=== GIVEN ENTRIES ===

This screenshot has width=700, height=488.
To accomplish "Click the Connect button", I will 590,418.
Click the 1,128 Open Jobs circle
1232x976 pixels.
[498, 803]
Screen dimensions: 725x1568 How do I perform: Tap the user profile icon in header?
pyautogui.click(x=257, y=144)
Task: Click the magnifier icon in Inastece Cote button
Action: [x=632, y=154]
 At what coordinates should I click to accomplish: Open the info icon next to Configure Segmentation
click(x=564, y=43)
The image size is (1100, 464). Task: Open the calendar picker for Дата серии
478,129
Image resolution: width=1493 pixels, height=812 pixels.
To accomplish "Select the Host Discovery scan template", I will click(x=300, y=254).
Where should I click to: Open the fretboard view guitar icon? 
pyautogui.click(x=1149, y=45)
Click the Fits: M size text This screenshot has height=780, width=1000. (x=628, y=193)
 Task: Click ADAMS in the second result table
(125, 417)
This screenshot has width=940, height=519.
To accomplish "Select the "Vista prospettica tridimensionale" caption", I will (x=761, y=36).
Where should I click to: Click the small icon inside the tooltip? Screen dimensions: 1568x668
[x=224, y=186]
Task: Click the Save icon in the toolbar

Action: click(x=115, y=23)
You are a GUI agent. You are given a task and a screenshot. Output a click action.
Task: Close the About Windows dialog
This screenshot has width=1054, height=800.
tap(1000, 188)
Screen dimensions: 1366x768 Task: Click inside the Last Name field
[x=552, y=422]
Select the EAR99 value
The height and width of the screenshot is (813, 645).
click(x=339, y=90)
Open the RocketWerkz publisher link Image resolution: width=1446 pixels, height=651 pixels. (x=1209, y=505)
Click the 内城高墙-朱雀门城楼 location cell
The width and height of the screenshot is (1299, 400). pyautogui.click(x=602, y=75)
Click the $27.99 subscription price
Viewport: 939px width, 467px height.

===

■ WHAT TO WORK ON ■
Counting only lines that contain "resolution", what is the total for the entries above? Give the number alone.

■ SOLUTION FOR THIS EXERCISE ■
2